» Task objective
Continue the essay on juggling life with chronic illness from the point where it stops.

» Passage to read
-=-=-
By Dawn DeBois

There is no doubt about it. It’s an ongoing juggling act to be chronically ill. If we aren’t juggling our energy stores, we are juggling our med schedules. And nobody can dismiss for a moment the juggling chronically ill patients and their families must do to pay for those meds. If meds are in the rare disease category, it’s a bigger juggle. I’m beginning to think I should have gone to clown school instead of college.
I’ve always had to juggle my energy stores — even in high school, long before any chronic illness diagnoses infiltrated my medical charts. I swam competitively and always wound up in bed, sick, the week after school vacation. My body couldn’t handle the extra toll placed on it by the intense training. Whenever I tried to join my friends for all-nighters, I’d pay for it the next day with my body in pain. It wasn’t until I had a few diagnoses and conversations with my doctors that I learned to nap and rest to plan for extra energy expenditures. I also learned not to attempt all-nighters.
I recall listening once to a friend who was upset that she had been told by a doctor she would need to take one thyroid pill every day for the rest of her life. It was unfathomable to her. As I listened quietly, I thought of the med drawer I have myself, filled with countless bottles of daily meds, along with my subQ infusion organizer cart. All my meds are a part of my daily life with no end in sight — unless something is replaced by something better that comes down the pharmaceutical approval pathway. Each day, I have a routine in place to make sure all my meds are taken with food, or without, and the right number of times a day. To take just one simple thyroid med a day, a half hour before food, way back in my 20s seems so simple compared to now. My routine works great when I’m home. But when traveling, which I love to do, requires mass production to ensure my meds are organized in such a way that all will be taken appropriately. Traveling across time zones makes it even more challenging. Unfortunately, there isn’t a med organizer complex enough to do the job.
-=-=-
» Records shown
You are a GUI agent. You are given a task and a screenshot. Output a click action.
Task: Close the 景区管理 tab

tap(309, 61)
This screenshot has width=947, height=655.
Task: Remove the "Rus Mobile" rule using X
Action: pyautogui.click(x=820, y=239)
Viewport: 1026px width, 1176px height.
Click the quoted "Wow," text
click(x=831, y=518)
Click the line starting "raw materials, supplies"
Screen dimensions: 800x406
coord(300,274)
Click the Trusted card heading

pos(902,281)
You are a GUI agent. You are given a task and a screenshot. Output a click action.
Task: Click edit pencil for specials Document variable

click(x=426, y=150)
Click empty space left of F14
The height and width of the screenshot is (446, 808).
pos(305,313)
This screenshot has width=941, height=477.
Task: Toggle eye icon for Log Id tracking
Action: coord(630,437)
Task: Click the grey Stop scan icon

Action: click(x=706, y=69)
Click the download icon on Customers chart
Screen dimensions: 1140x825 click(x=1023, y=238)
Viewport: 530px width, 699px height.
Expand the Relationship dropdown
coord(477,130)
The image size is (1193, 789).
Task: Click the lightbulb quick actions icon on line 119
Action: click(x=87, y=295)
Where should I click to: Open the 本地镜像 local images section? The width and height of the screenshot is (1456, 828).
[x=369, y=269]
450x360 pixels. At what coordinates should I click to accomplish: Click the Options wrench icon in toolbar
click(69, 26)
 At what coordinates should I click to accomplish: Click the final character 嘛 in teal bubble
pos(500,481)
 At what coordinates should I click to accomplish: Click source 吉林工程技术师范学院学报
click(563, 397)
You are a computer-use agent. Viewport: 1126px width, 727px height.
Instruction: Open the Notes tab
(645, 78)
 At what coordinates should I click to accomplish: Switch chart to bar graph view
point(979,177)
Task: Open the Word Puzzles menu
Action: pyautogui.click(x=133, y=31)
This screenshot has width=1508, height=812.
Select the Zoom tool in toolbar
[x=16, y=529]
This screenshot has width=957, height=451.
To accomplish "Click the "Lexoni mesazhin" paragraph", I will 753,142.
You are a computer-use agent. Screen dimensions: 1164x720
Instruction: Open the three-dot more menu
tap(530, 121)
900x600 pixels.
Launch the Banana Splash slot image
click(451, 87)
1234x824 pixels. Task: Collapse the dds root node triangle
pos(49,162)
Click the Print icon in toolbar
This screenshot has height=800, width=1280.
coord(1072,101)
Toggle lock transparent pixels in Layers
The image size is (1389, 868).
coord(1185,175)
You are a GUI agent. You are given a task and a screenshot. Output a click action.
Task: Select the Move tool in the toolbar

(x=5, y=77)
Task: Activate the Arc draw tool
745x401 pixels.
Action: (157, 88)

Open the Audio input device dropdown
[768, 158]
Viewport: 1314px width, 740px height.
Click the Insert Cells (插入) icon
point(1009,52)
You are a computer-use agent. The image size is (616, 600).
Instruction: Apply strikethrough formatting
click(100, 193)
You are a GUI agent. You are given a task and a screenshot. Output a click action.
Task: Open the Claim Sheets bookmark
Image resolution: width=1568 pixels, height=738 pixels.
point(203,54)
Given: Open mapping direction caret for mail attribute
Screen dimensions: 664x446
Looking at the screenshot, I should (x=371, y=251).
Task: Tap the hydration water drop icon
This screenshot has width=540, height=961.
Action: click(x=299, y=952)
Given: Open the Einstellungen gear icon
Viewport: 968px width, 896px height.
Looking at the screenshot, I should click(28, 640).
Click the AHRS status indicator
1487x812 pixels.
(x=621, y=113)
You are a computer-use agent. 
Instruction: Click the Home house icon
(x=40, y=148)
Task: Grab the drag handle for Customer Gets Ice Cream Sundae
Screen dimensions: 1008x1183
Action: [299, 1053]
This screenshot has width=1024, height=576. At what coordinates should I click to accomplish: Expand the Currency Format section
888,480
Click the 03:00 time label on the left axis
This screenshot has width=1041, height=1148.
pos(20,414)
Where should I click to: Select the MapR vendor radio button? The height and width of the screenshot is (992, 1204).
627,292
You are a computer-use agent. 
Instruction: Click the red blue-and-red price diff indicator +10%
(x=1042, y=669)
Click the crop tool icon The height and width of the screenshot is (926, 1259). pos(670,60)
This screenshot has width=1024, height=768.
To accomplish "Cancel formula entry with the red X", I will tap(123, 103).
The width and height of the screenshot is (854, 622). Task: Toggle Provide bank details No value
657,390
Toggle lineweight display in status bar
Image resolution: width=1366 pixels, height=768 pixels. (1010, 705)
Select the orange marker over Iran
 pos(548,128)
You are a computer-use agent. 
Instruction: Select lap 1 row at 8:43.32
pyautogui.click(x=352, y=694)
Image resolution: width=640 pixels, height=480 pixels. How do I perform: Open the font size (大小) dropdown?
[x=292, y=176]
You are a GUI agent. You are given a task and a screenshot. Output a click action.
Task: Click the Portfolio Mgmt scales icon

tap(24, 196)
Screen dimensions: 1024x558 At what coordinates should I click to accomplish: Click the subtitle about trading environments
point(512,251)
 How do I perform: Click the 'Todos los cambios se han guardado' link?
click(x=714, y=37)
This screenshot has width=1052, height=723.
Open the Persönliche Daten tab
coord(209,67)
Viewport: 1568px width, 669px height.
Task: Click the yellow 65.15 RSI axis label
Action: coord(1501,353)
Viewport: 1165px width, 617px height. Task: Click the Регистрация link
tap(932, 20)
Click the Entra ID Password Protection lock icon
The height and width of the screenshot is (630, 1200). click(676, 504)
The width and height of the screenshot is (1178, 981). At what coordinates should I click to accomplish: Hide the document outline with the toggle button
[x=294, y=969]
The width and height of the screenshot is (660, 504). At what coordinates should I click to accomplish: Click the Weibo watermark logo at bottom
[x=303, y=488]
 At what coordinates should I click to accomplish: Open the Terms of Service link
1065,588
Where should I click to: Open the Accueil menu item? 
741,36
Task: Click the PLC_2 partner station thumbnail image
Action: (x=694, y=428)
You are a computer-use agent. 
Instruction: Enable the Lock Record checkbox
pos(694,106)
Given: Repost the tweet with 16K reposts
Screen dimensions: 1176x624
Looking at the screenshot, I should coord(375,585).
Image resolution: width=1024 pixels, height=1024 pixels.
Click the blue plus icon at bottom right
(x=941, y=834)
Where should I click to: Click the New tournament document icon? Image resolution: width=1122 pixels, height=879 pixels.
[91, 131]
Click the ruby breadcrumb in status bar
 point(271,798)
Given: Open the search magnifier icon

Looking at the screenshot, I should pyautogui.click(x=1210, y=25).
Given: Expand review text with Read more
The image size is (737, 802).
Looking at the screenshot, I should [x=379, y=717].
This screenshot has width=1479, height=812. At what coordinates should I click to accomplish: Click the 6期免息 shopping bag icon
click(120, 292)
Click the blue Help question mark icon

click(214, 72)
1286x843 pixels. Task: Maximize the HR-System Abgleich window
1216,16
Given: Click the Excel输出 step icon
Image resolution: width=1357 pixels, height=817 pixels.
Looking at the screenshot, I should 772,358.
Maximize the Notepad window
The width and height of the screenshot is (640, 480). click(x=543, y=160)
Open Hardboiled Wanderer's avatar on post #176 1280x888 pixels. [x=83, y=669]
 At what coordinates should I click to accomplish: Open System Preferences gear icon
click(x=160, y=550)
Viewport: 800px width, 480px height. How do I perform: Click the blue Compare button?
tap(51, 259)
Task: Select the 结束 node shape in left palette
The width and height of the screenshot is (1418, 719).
-=-=-
» Response to this exercise
Which brings us to the reality of paying for these medications. All chronically ill patients and their families know the challenges and fears. There are Medicare and Medicaid programs, product reimbursement cards and patient assistance plans that can help; but all of them come with requirements, income limits and, of course, there must be funding. This is probably the biggest source of juggling stress that chronically ill patients face. To qualify for some programs, we must live like paupers. If we are doing well physically and want to attempt to better ourselves financially by returning to the workplace, we risk losing our safety nets. Worse yet, for rare disease patients, some of those safety nets such as patient assistance programs are available only for FDA-approved treatments. Countless rare disease treatments are off-label and thus do not qualify for assistance programs. I know I don’t need to remind any fellow zebras that rare disease meds are the most expensive on the planet!
Who else has been doing a lot of juggling? Maybe we should start a circus?